• **Text segment**
<<<<
# Dyno Results - 2001 VR6 Turbo



## Weiss (Jun 21, 2004)

Hey guys. I had my car dynoed yesterday at Backstreet Performance in Medina, OH using their portable DYNOJET. 
Setup is as follows...
100% stock long block, stock 10:1 Compression
Small 167 CU SRI
60-1 Turbonetics Turbo F157 model (.62 comp/ .82 T3 turbine with Stage 3 wheel)
4" MAF with true 4" intake
2.5" intercooler piping
26x7x5" FMIC
Like-Greddy BOV
Ebay cast exhaust manifold
3" downpipe to a 2.5" catback with Dynomax Ultraflow muffler
Turbonetics 38mm WG, open dump
Stock trans and clutch
C2 42# Software
NGK BKR7E plugs gapped at .031
Stock fuel pump
MK3 fuel rail with 42pph 5.0 Mustang-Summit Racing injectors

















Video..
http://videos.street fire.net/video/My-Turbocharged-VR6-GTI_647445.htm 
Just remove the space.

_Modified by Weiss at 8:07 PM 4-19-2009_

_Modified by Weiss at 8:08 PM 4-19-2009_

_Modified by Weiss at 8:09 PM 4-19-2009_


_Modified by Weiss at 8:10 PM 4-19-2009_


----------



## boooosting (Jan 16, 2009)

cant handle any more boost?


----------



## 05JettaGLXVR6 (Jan 25, 2006)

*Re: (boooosting)*

your pushing it without and inline pump and stock comp ratio if you turn it up.


----------



## HatingYou (Oct 27, 2008)

cant seem to get the video to work


----------



## not SoQuick (Jan 8, 2004)

*Re: (HatingYou)*


_Quote, originally posted by *HatingYou* »_cant seem to get the video to work

street fire is blocked by the vortex........the op was smart enough to add a space between street and fire,so copy paste and delete the space








To the op nice for 10 psi http://****************.com/smile/emthup.gif 
but like others said add some safety in the fuel pump before boosting more


----------



## Weiss (Jun 21, 2004)

*Re: (not SoQuick)*


_Quote, originally posted by *not SoQuick* »_
street fire is blocked by the vortex........the op was smart enough to add a space between street and fire,so copy paste and delete the space








To the op nice for 10 psi http://****************.com/smile/emthup.gif 
but like others said add some safety in the fuel pump before boosting more










Thank you. It's dumb to even want to turn it up right now. 1st gear is just retarded, I still spin all the way until the top of 2nd. I really need a gear based boost controller before I turn it up more. I'm also going to need to buy VAGCom so I can datalog. I don't feel safe going higher without watching the timing advance/retard.
>>>>
• **Extracted material**
<<<<
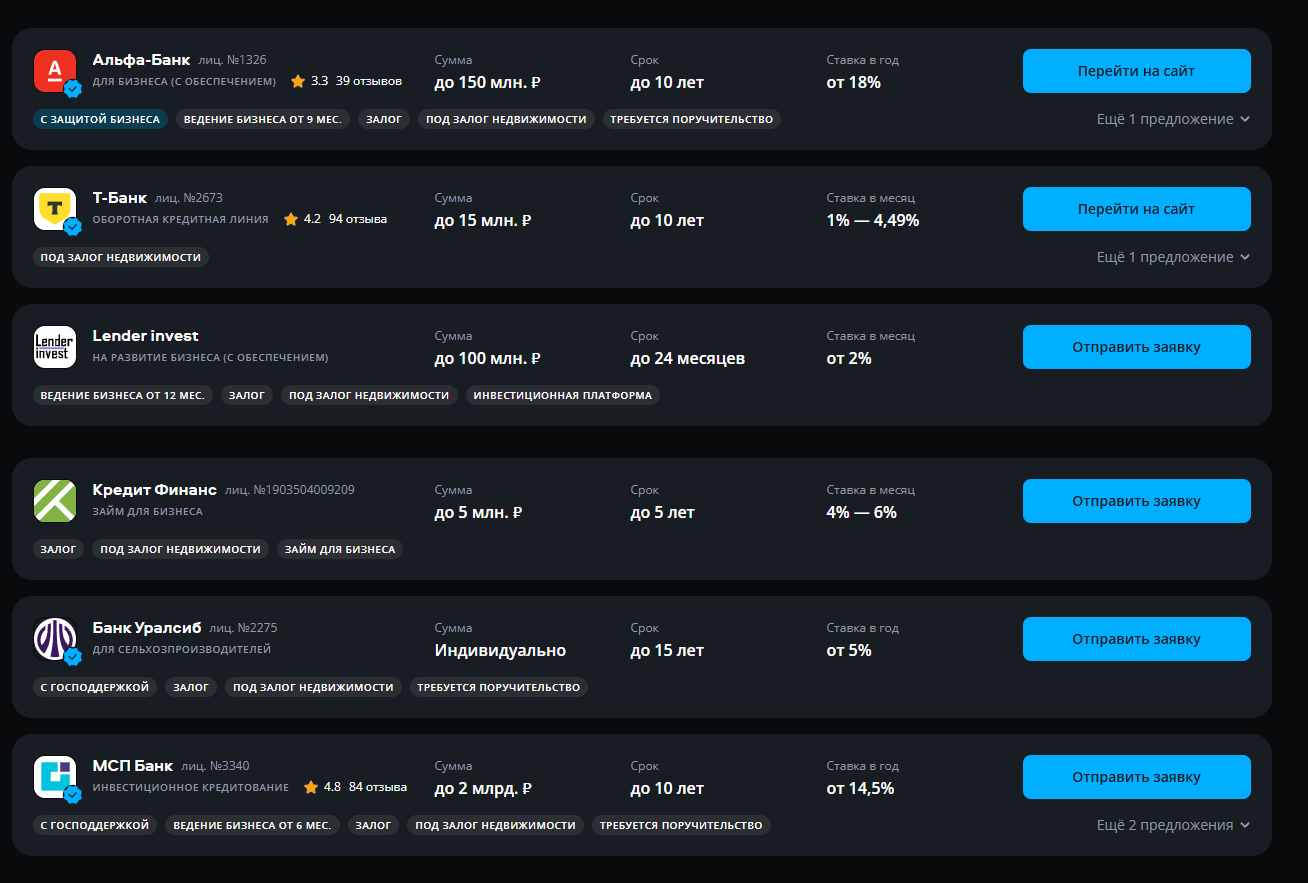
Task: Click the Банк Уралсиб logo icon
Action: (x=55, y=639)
>>>>
<<<<
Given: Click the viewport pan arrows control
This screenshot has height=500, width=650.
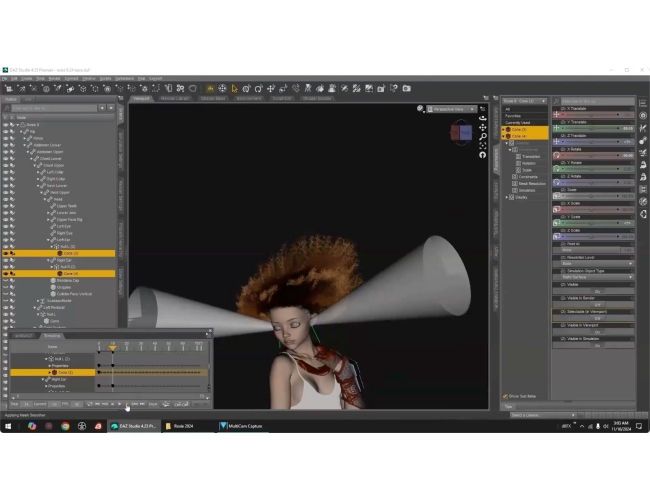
>>>>
Write out the part of the VR6 turbo dyno thread that begins at the words "Setup is as" and stops after "Stage 3 wheel)". This data was taken from a different source.

• **The answer**
Setup is as follows...
100% stock long block, stock 10:1 Compression
Small 167 CU SRI
60-1 Turbonetics Turbo F157 model (.62 comp/ .82 T3 turbine with Stage 3 wheel)